Teamwork providing the necessary impetus to management and junior staff proves as the most effective tool in the introduction of efficiency. Gradual change introduction in an organization facilitates seamless integration of the new operation procedures without resistance.
Continued research in operations demonstrates the willingness of the modern organizations to employ informed techniques of resource investment and deployment.
Managers find it difficult to identify the most effective route to take in running organizations partly due to lack of actionable alternatives. Introduction of different approaches in operations provides a difficult array of decisions to make leading to uncertainties. Most managers remain adamant to explore alternatives due to change uncertainties that potentially, may result in poorer conditions than previously experienced.
In such a confusing state, valuable approaches never come to fruition due to lack of action. Confidence that the conceived ideas hold promise to better results stands in the way of opportunities and success.
Recognizing alternatives provides the initial step in taking up opportunities beyond current operations level. Exploiting such alternatives represents the next important step that managers must take in order to remain competitive when what they have failed to give results (Bruch and Ghoshal 2).
In the case of Dan Anderson at Conoco-Philips, possessing a broad perception of the oil market in Finland presented the company with vast identifiable opportunity pool. Anderson got an impressive welcome, including an insider’s look from his mentor, who served at Conoco as a managing director. Such level of confidence enabled him to settle down quickly and assume initiatives to explore untapped potential by the company.
Orientating a novice may require extra prior interaction in order to facilitate overcoming inherent fears. The success achieved on the first assignment depends on the perceived welcome, which seemingly arrived at the right time for Anderson. Possession of alternatives for the new manager with impressive confidence levels produced success for Anderson having explored different approaches in his task.
Assessing initial action plan to unsuccessful results landed Anderson into a safer ground since he conceived alternatives that fit in the company’s objectives. Optimism in worst-case scenarios facilitated Anderson’s design for a solution when everyone else backed off.
Resilience facilitated clear identification of opportunity, for instance realizing that the contractor bore the responsibility of implementing the cleanup (Bruch and Ghoshal 5). The case represents resilience backed by a willingness to explore different plans when one failed.
In view of the next phase of remaining competitive, the corporate world will increasingly find innovation as the missing link to profitability. Several alternatives creatively designed to fit in the original objective will find their way into business. Common strategies that support this approach include the Blue-Ocean concept that ensures success as long as new opportunities sustain continuity (Kim and Mauborgne 219).
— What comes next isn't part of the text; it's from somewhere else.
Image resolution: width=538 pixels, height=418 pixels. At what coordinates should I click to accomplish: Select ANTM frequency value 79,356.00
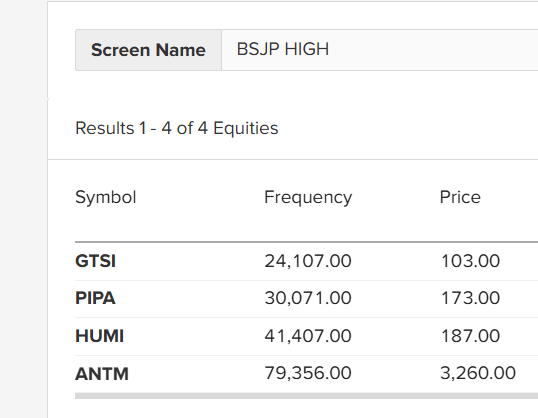[x=308, y=373]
Many organizations finding innovative alternatives to conduct operations find a ready market that provides fewer obstacles than without exploring the alternative.
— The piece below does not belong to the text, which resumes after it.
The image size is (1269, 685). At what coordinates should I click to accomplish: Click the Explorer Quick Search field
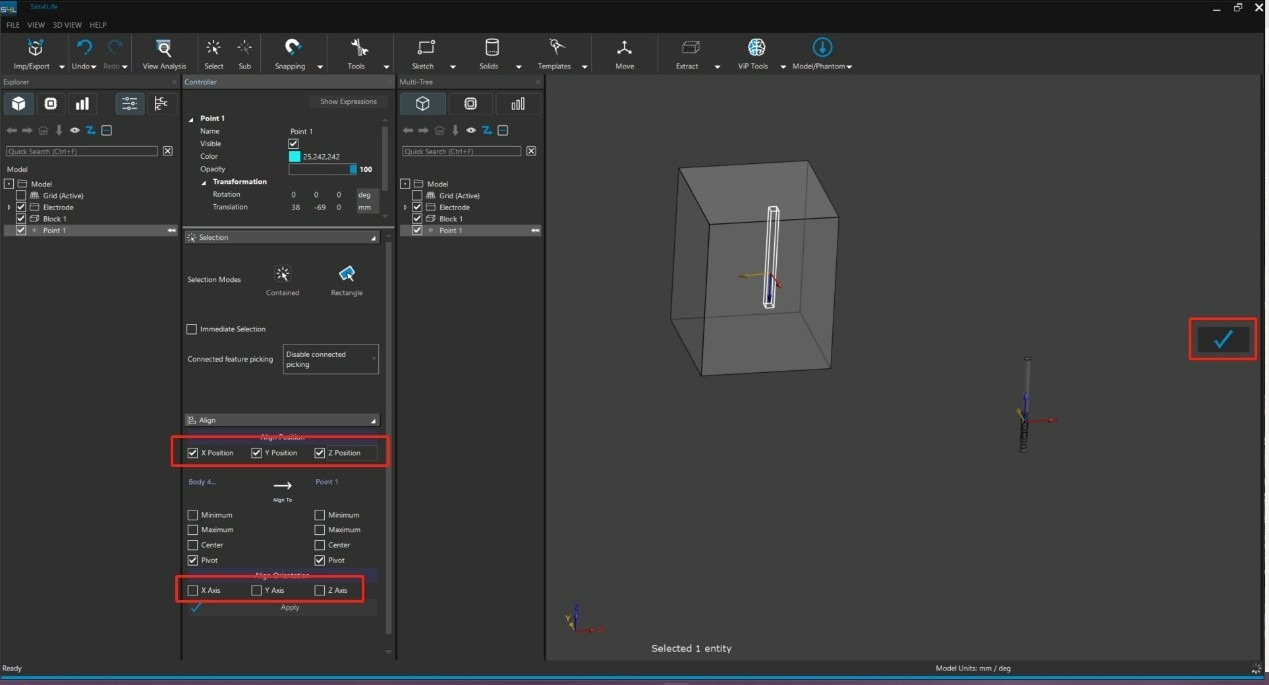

Bruch, Heike, and Ghoshal Sumantra. “Reclaim Your Job.” Harvard Business Review. Harvard Business Review, March 2004. Web.
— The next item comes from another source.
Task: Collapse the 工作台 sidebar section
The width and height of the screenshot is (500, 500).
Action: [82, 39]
Jacobs, Robert W. Real Time Strategic Change, San Francisco: Berrett-Koehler, 1994. Print.
Kim, Chan, and Mauborgne Renee. Blue Ocean Strategy: How to Create Uncontested Market Space and Make the Competition Irrelevant, Boston, MA: Harvard Business School Publishing, 2005. Print.
Kouzes, James, and Posner Barry. The Leadership Challenge: How to Keep Getting Extraordinary Things Done in Organizations, New York: Jossey-Bass Publishers, 1995. Print.
Wheatley, Margaret. Leadership and the New Science: Discovering in a Chaotic World, San Francisco, CA: Barrett-Koehler Publishers, Inc., 2006. Print.